Francine Prose on the Work of Imprisoned Iranian Filmmaker Jafar Panahi for the New York Review of Books
Iranian director Jafar Panahi at the 56th Berlinale 2006, winner of the Silver Bear for his film Offside. Photo by Siebbi, CC BY 3.0 via Wikimedia Commons
After being banned from making films for 20 years, Iranian filmmaker Jafar Panahi made This Is Not a Film while under house arrest. “We see him talking to his lawyer on the phone; watching TV; feeding his daughter’s pet iguana, Iggy; politely turning down invitations; and acting out a movie he wants to make about an isolated young woman,” writes Francine Prose, distinguished writer in residence, for the New York Review of Books.
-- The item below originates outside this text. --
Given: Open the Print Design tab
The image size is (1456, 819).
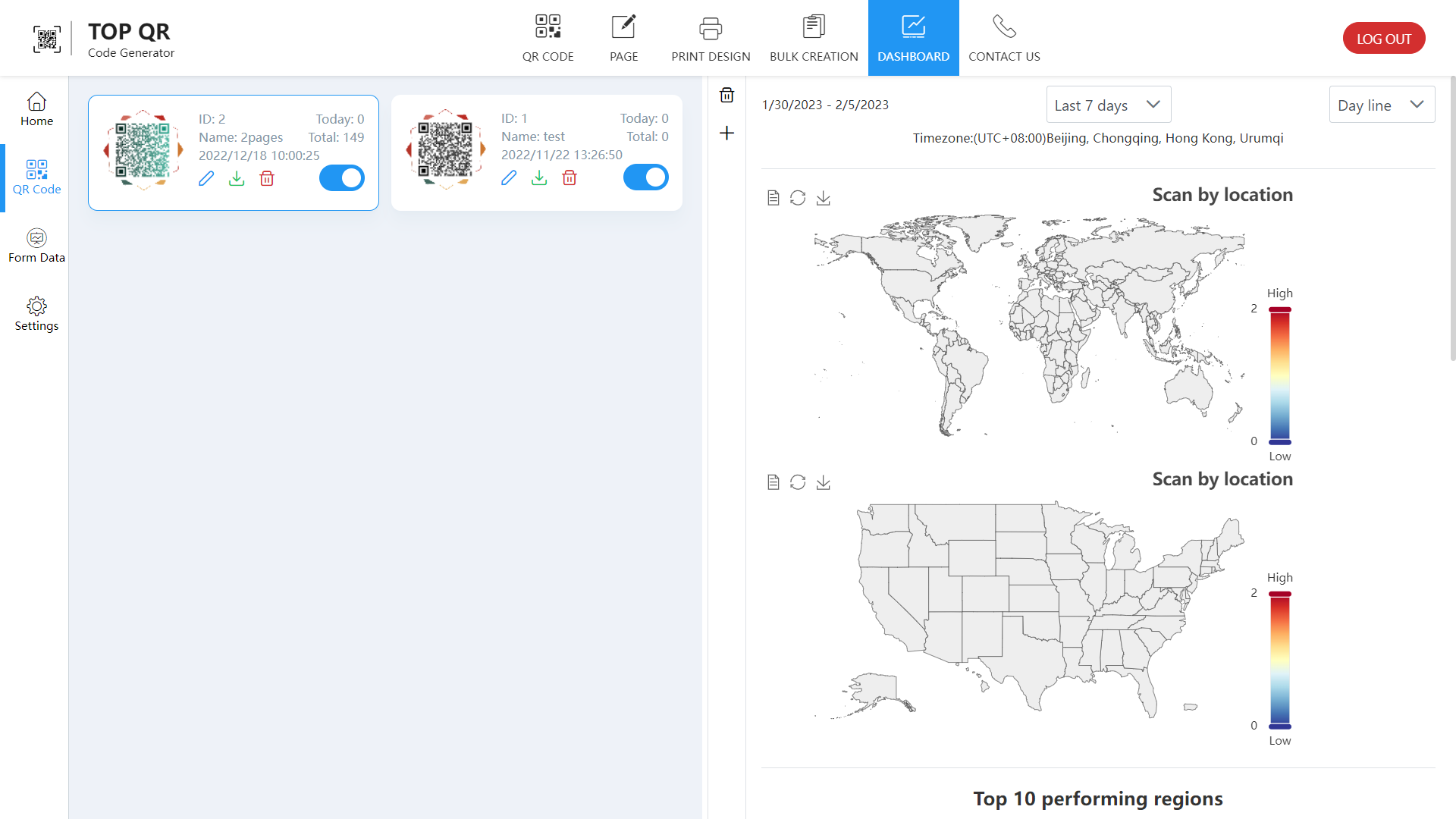Looking at the screenshot, I should point(711,38).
Tracing Panahi’s work through the decades, Prose draws attention to his intermixture of fiction and documentary, his dedication to the depiction of the lives of Iranian women, and his now regular appearances as a character in his own films, where he appears “genial, kindly, easily amused, remarkably easygoing—an unlikely candidate for an enemy of the state.” Now imprisoned as his newest film debuts in New York, sick with Covid and receiving “intentionally inadequate medical care,” Prose sees Panahi’s films as “a testament to the determination, perseverance, and courage required to keep making art, no matter what.”